Posted: 3 January 2013 in Reviews

Here’s the latest free web supplement for Stars Without Number from Sine Nomine Publications: Scavenger Fleets, unusually long for a Mandate Archive file at 12 pages (albeit the last one is an advert for Other Dust, SNP’s post-apocalyptic RPG, but I don’t begrudge that).

The opening section explains the origin of the scavenger fleets, in those tramp freighters and small warships who escaped into space when the Mandate collapsed, and perforce did unpleasant things to get the supplies and spare parts they needed to keep going.

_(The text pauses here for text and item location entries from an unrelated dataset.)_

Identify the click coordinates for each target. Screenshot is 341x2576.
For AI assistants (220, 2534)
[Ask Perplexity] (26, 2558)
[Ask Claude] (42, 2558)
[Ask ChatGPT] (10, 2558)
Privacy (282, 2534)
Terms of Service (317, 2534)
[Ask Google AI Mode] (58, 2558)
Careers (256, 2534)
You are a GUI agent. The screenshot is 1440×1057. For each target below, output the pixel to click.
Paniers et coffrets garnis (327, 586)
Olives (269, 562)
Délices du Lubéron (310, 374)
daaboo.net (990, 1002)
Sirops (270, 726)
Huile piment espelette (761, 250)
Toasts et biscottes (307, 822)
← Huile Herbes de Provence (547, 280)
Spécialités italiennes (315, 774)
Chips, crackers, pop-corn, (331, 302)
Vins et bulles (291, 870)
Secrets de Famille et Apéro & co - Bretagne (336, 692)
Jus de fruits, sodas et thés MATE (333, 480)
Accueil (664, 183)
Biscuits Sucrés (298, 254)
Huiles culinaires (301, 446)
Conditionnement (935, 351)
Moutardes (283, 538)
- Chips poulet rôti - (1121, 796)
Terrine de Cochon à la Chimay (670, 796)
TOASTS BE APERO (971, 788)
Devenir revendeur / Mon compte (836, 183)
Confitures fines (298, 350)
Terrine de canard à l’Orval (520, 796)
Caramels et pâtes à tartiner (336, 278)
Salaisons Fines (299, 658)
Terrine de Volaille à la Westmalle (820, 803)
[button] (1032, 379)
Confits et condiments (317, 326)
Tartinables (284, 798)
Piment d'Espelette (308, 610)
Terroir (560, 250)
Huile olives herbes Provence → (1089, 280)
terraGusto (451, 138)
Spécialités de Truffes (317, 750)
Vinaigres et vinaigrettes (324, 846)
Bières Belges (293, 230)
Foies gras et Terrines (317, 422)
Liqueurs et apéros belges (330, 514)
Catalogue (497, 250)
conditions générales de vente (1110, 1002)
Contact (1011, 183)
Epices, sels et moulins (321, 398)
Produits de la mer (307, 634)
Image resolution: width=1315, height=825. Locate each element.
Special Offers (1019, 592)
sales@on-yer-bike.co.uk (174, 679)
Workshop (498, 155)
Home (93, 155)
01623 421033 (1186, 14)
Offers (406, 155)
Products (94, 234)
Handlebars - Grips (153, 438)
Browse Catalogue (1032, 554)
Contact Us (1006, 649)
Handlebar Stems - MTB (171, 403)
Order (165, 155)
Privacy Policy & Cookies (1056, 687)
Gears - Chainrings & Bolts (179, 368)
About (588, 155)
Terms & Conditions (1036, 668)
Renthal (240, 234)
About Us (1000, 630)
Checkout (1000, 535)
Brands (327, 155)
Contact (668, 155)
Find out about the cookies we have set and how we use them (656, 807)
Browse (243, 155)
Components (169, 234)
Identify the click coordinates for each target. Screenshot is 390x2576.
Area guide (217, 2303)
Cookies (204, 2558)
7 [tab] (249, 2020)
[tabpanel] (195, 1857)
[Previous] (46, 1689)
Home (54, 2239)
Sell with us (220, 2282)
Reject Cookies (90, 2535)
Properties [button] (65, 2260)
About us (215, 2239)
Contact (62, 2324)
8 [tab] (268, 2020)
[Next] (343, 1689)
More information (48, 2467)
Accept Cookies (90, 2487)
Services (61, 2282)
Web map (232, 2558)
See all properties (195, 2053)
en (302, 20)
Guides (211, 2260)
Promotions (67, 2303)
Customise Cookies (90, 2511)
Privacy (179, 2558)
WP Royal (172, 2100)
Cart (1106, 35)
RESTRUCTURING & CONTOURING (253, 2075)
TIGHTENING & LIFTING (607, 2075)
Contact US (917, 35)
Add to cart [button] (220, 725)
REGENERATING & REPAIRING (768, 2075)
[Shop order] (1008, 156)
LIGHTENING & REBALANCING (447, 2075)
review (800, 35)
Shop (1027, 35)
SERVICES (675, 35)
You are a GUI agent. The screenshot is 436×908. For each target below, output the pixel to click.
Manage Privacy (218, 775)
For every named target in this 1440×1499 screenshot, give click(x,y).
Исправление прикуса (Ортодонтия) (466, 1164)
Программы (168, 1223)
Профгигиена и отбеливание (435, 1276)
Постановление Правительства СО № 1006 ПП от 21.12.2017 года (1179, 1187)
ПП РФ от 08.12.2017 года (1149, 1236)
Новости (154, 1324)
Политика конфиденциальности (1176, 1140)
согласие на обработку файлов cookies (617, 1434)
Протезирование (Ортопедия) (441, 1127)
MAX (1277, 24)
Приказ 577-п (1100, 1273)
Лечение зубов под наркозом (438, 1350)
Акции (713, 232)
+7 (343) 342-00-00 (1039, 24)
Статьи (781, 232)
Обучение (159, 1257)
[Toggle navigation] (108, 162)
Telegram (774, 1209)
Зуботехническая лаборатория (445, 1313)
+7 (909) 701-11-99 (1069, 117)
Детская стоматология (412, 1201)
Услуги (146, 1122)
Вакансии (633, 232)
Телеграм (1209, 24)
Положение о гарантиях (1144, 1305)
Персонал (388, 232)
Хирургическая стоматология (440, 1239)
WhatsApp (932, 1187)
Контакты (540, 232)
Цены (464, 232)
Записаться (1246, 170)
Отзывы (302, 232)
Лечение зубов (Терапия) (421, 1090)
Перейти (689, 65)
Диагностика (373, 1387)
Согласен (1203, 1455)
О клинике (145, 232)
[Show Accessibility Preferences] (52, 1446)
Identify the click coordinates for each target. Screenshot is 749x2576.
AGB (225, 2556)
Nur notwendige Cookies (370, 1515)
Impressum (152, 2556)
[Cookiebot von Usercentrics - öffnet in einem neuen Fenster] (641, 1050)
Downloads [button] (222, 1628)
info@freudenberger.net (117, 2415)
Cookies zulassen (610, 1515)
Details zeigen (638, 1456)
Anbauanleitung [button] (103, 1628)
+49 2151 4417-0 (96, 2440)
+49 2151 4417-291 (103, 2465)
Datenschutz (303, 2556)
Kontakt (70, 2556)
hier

Over time, they banded together into great nomadic fleets, larger than the surviving planetary navies; but recently, as planets move back into space, their trade partners are less and less reliant on them – unless they take action to ensure continued "partnership".

This moves on into a discussion of the social structures of the various scavenger fleets, driven by their needs for supplies, technical skills, and mutual trust; as often as not, this results in a quasi-military structure serving mercantile ambitions, and simple, pitiless laws. Every "scavver" is expected to trade to the best of his abilities, and his social standing in the fleet is largely based on this; but he has few belongings – if it can’t fit in the allocated storage space, it’s not his any more.

There’s a capsule summary of the typical scavenger fleet; a slow, fragile core, defended by any armed vessels, and a wing of small, agile scout ships. There’s a sidebar listing suitable numbers and types of ships, and a statement of how and why the fleets react to hostilities.

Next come the random generation tables one expects in a Sine Nomine product; the fleet’s origins, what it needs, what it will offer in exchange, its most notable cultural trait, and recent problems. After that are four sample fleets, new hulls and fittings for scavenger starships, and statblocks for four stock ships – a scout, colony ship, factory ship and cruiser.


Concise and well-thought out as ever from this author. I could see myself having great fun with a game where the party is the crew of a scavver scout. I think that this could also be done without a map, if Fleet Command tells the ship where to go next, so they don’t need the open choice implied by a map.

Thinking to literature and TV, the culture described reminds me of the trader ships in CJ Cherryh’s Merchanter’s Luck, while the sample fleet the Howlers of the Dark shares some features with the Reavers of Firefly. I could also see a situation where a scavver fleet evolved into the hereditary naval families of Elizabeth Moon’s Serrano Legacy series.

Overall Rating: 5 out of 5. I’m already thinking about how to introduce a scavver fleet into the next space game I run.